__WHAT TO WORK ON__. Please give the listing underneath again, exactly as shown.

------------------------------------------------

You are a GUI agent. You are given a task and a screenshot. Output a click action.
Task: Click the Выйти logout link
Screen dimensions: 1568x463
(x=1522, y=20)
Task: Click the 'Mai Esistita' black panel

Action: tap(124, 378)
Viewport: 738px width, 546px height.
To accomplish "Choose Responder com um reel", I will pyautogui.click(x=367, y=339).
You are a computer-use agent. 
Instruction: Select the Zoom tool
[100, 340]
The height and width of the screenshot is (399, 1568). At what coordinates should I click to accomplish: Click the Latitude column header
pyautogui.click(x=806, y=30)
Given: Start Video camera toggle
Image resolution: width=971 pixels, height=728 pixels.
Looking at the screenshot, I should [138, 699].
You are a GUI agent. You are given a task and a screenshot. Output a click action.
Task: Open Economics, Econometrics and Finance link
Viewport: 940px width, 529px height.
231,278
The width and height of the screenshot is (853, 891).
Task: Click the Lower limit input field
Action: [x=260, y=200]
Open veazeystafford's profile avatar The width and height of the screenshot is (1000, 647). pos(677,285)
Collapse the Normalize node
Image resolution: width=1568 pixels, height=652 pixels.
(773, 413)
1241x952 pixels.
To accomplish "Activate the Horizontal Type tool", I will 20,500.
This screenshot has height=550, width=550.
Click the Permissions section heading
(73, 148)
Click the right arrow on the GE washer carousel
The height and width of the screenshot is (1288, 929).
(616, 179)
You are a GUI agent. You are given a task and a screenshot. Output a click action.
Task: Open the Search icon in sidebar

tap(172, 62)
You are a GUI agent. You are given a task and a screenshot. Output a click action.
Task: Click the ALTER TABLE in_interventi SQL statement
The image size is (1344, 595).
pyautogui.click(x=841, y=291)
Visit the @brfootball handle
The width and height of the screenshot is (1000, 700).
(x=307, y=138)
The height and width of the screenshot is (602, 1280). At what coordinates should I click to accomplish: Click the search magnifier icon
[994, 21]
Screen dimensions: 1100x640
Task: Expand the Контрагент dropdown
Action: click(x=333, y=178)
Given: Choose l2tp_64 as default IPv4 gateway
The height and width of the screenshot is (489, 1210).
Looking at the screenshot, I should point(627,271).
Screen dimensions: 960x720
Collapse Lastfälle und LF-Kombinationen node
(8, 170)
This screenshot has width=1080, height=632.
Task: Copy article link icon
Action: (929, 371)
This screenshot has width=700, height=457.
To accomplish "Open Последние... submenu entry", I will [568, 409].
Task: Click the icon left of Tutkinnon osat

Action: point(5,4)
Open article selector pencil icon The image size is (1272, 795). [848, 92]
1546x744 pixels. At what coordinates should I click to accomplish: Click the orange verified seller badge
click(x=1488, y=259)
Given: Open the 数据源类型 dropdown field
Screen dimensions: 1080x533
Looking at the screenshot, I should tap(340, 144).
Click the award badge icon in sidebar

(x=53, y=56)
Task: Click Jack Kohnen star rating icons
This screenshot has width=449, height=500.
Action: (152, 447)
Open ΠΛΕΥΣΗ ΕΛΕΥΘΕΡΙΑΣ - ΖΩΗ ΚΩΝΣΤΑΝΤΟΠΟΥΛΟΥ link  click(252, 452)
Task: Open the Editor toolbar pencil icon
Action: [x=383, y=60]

------------------------------------------------

__ANSWER TO THE EXERCISE__.
You are a GUI agent. You are given a task and a screenshot. Output a click action.
Task: Click the Выйти logout link
Screen dimensions: 1568x463
(x=1522, y=20)
Task: Click the 'Mai Esistita' black panel

Action: tap(124, 378)
Viewport: 738px width, 546px height.
To accomplish "Choose Responder com um reel", I will pyautogui.click(x=367, y=339).
You are a computer-use agent. 
Instruction: Select the Zoom tool
[100, 340]
The height and width of the screenshot is (399, 1568). At what coordinates should I click to accomplish: Click the Latitude column header
pyautogui.click(x=806, y=30)
Given: Start Video camera toggle
Image resolution: width=971 pixels, height=728 pixels.
Looking at the screenshot, I should [138, 699].
You are a GUI agent. You are given a task and a screenshot. Output a click action.
Task: Open Economics, Econometrics and Finance link
Viewport: 940px width, 529px height.
231,278
The width and height of the screenshot is (853, 891).
Task: Click the Lower limit input field
Action: [x=260, y=200]
Open veazeystafford's profile avatar The width and height of the screenshot is (1000, 647). pos(677,285)
Collapse the Normalize node
Image resolution: width=1568 pixels, height=652 pixels.
(773, 413)
1241x952 pixels.
To accomplish "Activate the Horizontal Type tool", I will 20,500.
This screenshot has height=550, width=550.
Click the Permissions section heading
(73, 148)
Click the right arrow on the GE washer carousel
The height and width of the screenshot is (1288, 929).
(616, 179)
You are a GUI agent. You are given a task and a screenshot. Output a click action.
Task: Open the Search icon in sidebar

tap(172, 62)
You are a GUI agent. You are given a task and a screenshot. Output a click action.
Task: Click the ALTER TABLE in_interventi SQL statement
The image size is (1344, 595).
pyautogui.click(x=841, y=291)
Visit the @brfootball handle
The width and height of the screenshot is (1000, 700).
(x=307, y=138)
The height and width of the screenshot is (602, 1280). At what coordinates should I click to accomplish: Click the search magnifier icon
[994, 21]
Screen dimensions: 1100x640
Task: Expand the Контрагент dropdown
Action: click(x=333, y=178)
Given: Choose l2tp_64 as default IPv4 gateway
The height and width of the screenshot is (489, 1210).
Looking at the screenshot, I should point(627,271).
Screen dimensions: 960x720
Collapse Lastfälle und LF-Kombinationen node
(8, 170)
This screenshot has width=1080, height=632.
Task: Copy article link icon
Action: (929, 371)
This screenshot has width=700, height=457.
To accomplish "Open Последние... submenu entry", I will [568, 409].
Task: Click the icon left of Tutkinnon osat

Action: point(5,4)
Open article selector pencil icon The image size is (1272, 795). [848, 92]
1546x744 pixels. At what coordinates should I click to accomplish: Click the orange verified seller badge
click(x=1488, y=259)
Given: Open the 数据源类型 dropdown field
Screen dimensions: 1080x533
Looking at the screenshot, I should tap(340, 144).
Click the award badge icon in sidebar

(x=53, y=56)
Task: Click Jack Kohnen star rating icons
This screenshot has width=449, height=500.
Action: (152, 447)
Open ΠΛΕΥΣΗ ΕΛΕΥΘΕΡΙΑΣ - ΖΩΗ ΚΩΝΣΤΑΝΤΟΠΟΥΛΟΥ link  click(252, 452)
Task: Open the Editor toolbar pencil icon
Action: [x=383, y=60]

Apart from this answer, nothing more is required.